I bet they had a bit of a giggle about that one, huh? And I bet they secretly hoped it might stoke a bit of controversy that would give the Trident brand some extra oomph as it launched into a market almost wholly dominated by rival Wrigley's. Heck, there was no hope that the advertising script alone would get the nation salivating.
Regular readers of this column will remember that I gave the Trident ad a bit of a battering a few weeks ago. It caused me some pain to do it because JWT is not an agency in robust health at the moment and nobody wants to kick a sick dog. But Trident is Cadbury's big play into the £300m chewing gum market, the culmination of two years of pre-launch prep. It's not just taking on Wrigley's; it's hoping to redraw the nation's jawing habits. Less hygiene, more pleasure: chewing gum as spit-it-out sweetie. After years of chewing in pursuit of oral social acceptability (pre-brushing, post-curry), now we're being encouraged to enjoy its juicy fruit flavour.
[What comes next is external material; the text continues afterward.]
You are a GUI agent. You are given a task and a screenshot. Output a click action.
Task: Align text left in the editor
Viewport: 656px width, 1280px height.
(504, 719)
Except that instead of enjoying it, quite a few of us were offended by it. More than 500 were offended enough to get off their backsides and call the Advertising Standards Authority to say so; considering the natural inertia of the human condition that's quite remarkable.
But not nearly as remarkable as the fact that Cadbury knew that its ads - showing a black comedian with strong Caribbean accent doing a stand-up routine about gum and white people talking with Caribbean accents - would not play well with a significant proportion of the African-Caribbean population. Well, I say significant, but clearly that's a matter of some debate. Cadbury's own pre-testing of the ad found that one in five of African-Caribbeans were offended by the concept, but Cadbury didn't find that figure significant enough to call a halt.
Cadbury's reasoning is that this 20 per cent offensiveness level is in line with the general population scores found across the board in pre-testing, which seems pretty staggering to me. And Cadbury says the spontaneous comments about being offended were limited to the African population, the sort of argument you might make in favour of shooting yourself in the foot.
Anyway, the ASA has cried foul and shot the ads: a mercy killing for these malformed commercials. It's been a sorry affair. JWT is not a bad agency and certainly neither client nor agency set out to offend. It seems likely that the combination of a bad creative idea, excruciatingly executed, and naive insensitivity combined to cause genuine distress among consumers. The fact remains, though, that to spend two years, many millions of pounds and an awful lot of energy producing a marketing drive that so many find racist shows a gross error of governance.
Claire Beale is editor of 'Campaign'; claire.beale@haynet
BEALE'S BEST IN SHOW PLAYSTATION 3 (TBWA)
PlayStation has a history of producing some brilliantly weird, award-winning advertisements. Theirs was the original second life, and the commercials by TBWA perfectly evoked the gaming experience. Of course, first life was a quite bit simpler back then. Not just for the gamers - for whom the early PlayStations were addictively different, despite their relative simplicity - but also for the manufacturers themselves.
These days the competitive set (including all the gaming, Second Life, World of Warcraft stuff on the web) is fierce. And when you consider that the three biggies - PlayStation, Xbox and Nintendo Wii - have just launched their latest generation games, with budgets to match, ad standout is key. TBWA's latest, for PlayStation3, doesn't disappoint. Set in a nightmare hotel populated with the requisite cast of weirdos, it's as impenetrable, lush and bizarre as you could wish for. And this being geek/youth territory it lives beautifully online, too. And I've absolutely no idea what it all means, which somehow seems just as it should be.